In September, a massive World Bank-funded water project in the African nation of Lesotho helped spark precisely the type of armed confrontation water experts predict. South African troops invaded Lesotho - a tiny independent mountain kingdom located within South Africa - ostensibly to quell public protests against the lack of democratic reforms. But newspapers in the region reported that protection of the South African-built Lesotho Highlands Water Project - which pipes water from Lesotho into South Africa's arid industrial heartland - was a major military priority. What has been called the region's "first water war" left 17 people dead near one of the project's dams, and dozens more in and around the capital.

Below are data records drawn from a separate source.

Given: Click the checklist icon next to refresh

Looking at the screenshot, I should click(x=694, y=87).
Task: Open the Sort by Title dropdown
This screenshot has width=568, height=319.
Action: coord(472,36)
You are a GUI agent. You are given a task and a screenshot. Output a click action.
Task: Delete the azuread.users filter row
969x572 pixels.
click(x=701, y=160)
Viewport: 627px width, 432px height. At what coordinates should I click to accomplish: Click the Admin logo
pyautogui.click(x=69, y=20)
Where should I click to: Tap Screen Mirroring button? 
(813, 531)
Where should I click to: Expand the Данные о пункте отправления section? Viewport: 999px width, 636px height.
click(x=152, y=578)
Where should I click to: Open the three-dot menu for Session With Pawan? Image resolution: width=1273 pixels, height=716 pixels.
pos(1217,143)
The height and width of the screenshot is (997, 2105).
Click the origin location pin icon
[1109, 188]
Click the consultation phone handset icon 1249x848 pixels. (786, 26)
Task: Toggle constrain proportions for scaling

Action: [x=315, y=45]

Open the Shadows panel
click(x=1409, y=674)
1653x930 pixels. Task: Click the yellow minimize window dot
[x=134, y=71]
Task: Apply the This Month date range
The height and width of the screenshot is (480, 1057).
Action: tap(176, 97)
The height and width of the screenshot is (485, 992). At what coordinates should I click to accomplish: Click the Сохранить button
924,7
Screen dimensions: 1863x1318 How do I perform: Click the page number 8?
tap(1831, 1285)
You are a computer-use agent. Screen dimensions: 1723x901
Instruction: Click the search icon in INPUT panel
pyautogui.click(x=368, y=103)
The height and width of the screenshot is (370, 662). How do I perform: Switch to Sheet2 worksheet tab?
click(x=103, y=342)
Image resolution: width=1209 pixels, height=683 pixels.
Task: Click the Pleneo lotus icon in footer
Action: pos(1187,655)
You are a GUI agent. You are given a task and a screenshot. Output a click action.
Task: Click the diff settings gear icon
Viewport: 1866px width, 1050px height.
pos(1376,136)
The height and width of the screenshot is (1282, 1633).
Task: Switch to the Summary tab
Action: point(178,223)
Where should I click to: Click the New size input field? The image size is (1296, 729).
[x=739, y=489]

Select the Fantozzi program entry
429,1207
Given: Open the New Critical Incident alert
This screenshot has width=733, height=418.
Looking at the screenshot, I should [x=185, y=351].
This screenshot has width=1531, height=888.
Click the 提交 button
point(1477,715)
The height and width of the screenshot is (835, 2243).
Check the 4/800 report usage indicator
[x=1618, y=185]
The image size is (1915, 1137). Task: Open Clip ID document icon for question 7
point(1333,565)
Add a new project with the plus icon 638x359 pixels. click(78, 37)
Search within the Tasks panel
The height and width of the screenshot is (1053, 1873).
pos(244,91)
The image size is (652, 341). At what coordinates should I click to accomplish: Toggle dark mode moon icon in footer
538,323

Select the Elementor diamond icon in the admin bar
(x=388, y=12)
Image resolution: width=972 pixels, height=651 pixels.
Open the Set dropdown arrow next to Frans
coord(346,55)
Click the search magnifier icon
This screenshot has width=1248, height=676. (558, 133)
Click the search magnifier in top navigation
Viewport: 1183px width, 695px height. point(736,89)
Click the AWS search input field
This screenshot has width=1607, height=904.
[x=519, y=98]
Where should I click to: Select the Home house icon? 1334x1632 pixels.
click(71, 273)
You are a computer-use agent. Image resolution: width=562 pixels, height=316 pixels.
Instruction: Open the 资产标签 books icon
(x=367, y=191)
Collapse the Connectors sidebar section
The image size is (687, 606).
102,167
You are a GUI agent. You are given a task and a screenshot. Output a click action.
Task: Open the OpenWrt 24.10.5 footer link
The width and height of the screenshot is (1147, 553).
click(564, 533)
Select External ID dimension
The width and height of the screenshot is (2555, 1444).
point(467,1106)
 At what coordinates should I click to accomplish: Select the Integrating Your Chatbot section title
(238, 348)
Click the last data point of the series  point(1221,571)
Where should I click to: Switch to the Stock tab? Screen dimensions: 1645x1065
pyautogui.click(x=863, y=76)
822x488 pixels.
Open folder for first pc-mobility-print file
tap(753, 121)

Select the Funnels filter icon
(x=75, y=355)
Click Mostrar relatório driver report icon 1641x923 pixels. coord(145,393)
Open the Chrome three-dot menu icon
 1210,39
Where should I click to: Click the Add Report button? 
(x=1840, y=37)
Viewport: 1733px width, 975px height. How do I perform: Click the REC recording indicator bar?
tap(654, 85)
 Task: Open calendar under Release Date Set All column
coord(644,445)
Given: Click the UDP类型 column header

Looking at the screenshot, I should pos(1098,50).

The project has been fraught with social problems from the beginning. So far, two of the project's five proposed dams have received their key World Bank funding. The just-completed 182-meter-high Katse Dam is the tallest in Africa, while the proposed 145-meter Mohale Dam will flood some of the most fertile land in Lesotho, where agricultural land is extremely scarce and food security a serious issue. Local people have lost their land, access to water, and often their homes with little or no compensation. With water shortages already forecast for Lesotho, the reservoirs will become an increasingly cruel taunt.
Meanwhile, huge project costs have nearly doubled water prices in South Africa's most populous region, putting it out of reach of the poor blacks already suffering from water inequities created under apartheid.
Who are the beneficiaries? A clue came at a recent awards ceremony recognizing the project's "exemplary and excellent use of concrete." The Lesotho official in charge of the project called Katse Dam a "symbol of partnership between the project sponsors and the construction fraternity."
Unfortunately, the Lesotho Highlands project is far from unique among World Bank water-development schemes. In the past few years, nearly half of the bank's water-sector loans have been for large-scale infrastructure projects, while small-scale irrigation and watershed management and conservation remain a tiny slice of the pie at less than 6 percent of total water lending.
The bank's recent lending patterns show a disturbing resistance to experts' growing emphasis on sustainable water management. The institution has endured years of criticism over its support for more than 600 large dam projects that have created huge environmental and social costs while also contributing to the inequitable distribution of water and power.
This prejudice toward big infrastructure projects promotes unsustainable, inequitable water-management - in short, the perfect setting for future water wars. The World Bank urgently needs to reverse its approach to water management to one that will help avert rather than worsen the world's growing water crisis.
The United States, the largest World Bank donor, should request an in-depth evaluation of the Lesotho project and the bank's approach to water resources development. This would provide valuable lessons about more effective uses of public funds to help the poor and protect the environment. These lessons are critical to reducing the risks of future international water wars.
* Korinna Horta is a senior economist at the Environmental Defense Fund in Washington. Lori Pottinger is the head of southern Africa programs at the International Rivers Network in Berkeley, Calif.